• EXERCISE DIRECTIONS:
Nothing is needed except the lines below that run from the one with "Viewport: 1847px width, 1385px" through the one with "Given: Expand the Documentation section", repeated exactly.

=== Begin Enclosure ===

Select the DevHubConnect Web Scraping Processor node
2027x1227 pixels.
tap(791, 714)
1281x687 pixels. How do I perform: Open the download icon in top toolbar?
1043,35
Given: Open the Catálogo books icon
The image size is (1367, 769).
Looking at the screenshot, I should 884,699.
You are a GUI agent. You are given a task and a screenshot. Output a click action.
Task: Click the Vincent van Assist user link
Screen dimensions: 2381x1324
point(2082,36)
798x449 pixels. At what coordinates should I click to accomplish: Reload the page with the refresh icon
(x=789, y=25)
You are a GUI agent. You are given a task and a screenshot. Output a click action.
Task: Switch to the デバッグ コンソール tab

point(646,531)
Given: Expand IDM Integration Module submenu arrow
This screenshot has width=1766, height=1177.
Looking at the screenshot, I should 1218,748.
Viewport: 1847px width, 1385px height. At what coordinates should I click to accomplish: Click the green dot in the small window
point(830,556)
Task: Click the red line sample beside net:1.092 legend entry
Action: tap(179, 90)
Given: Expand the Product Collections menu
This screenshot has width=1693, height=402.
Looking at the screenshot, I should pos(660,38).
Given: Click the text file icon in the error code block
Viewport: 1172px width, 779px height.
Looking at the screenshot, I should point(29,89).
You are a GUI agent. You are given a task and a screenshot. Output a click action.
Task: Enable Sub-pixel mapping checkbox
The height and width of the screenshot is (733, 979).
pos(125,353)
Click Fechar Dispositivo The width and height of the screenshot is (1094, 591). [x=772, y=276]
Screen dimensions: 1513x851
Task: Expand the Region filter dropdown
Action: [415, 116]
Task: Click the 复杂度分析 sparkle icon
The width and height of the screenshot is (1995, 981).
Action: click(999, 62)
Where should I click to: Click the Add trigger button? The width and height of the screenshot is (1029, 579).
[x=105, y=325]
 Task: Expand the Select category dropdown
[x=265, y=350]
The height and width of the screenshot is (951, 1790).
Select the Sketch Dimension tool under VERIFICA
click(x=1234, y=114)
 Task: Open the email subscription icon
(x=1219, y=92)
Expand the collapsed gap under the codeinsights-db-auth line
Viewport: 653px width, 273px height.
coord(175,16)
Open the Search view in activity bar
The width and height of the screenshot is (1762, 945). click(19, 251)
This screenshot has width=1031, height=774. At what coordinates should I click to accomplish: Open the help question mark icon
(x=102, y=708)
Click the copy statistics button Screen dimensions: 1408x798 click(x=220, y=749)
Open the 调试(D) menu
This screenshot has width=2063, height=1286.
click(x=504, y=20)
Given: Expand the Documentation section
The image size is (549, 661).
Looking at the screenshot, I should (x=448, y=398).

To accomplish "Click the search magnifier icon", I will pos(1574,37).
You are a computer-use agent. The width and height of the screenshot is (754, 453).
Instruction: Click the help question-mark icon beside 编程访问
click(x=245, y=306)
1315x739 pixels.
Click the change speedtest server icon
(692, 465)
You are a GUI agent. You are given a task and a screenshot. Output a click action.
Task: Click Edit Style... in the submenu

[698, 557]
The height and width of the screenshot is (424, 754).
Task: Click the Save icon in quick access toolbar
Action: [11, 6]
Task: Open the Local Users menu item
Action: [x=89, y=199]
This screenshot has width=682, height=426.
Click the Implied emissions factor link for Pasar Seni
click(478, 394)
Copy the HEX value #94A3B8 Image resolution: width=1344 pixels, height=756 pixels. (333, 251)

=== End Enclosure ===

• REPLY TO THE TASK:
Viewport: 1847px width, 1385px height. At what coordinates should I click to accomplish: Click the green dot in the small window
point(830,556)
Task: Click the red line sample beside net:1.092 legend entry
Action: tap(179, 90)
Given: Expand the Product Collections menu
This screenshot has width=1693, height=402.
Looking at the screenshot, I should pos(660,38).
Given: Click the text file icon in the error code block
Viewport: 1172px width, 779px height.
Looking at the screenshot, I should point(29,89).
You are a GUI agent. You are given a task and a screenshot. Output a click action.
Task: Enable Sub-pixel mapping checkbox
The height and width of the screenshot is (733, 979).
pos(125,353)
Click Fechar Dispositivo The width and height of the screenshot is (1094, 591). [x=772, y=276]
Screen dimensions: 1513x851
Task: Expand the Region filter dropdown
Action: [415, 116]
Task: Click the 复杂度分析 sparkle icon
The width and height of the screenshot is (1995, 981).
Action: click(999, 62)
Where should I click to: Click the Add trigger button? The width and height of the screenshot is (1029, 579).
[x=105, y=325]
 Task: Expand the Select category dropdown
[x=265, y=350]
The height and width of the screenshot is (951, 1790).
Select the Sketch Dimension tool under VERIFICA
click(x=1234, y=114)
 Task: Open the email subscription icon
(x=1219, y=92)
Expand the collapsed gap under the codeinsights-db-auth line
Viewport: 653px width, 273px height.
coord(175,16)
Open the Search view in activity bar
The width and height of the screenshot is (1762, 945). click(19, 251)
This screenshot has width=1031, height=774. At what coordinates should I click to accomplish: Open the help question mark icon
(x=102, y=708)
Click the copy statistics button Screen dimensions: 1408x798 click(x=220, y=749)
Open the 调试(D) menu
This screenshot has width=2063, height=1286.
click(x=504, y=20)
Given: Expand the Documentation section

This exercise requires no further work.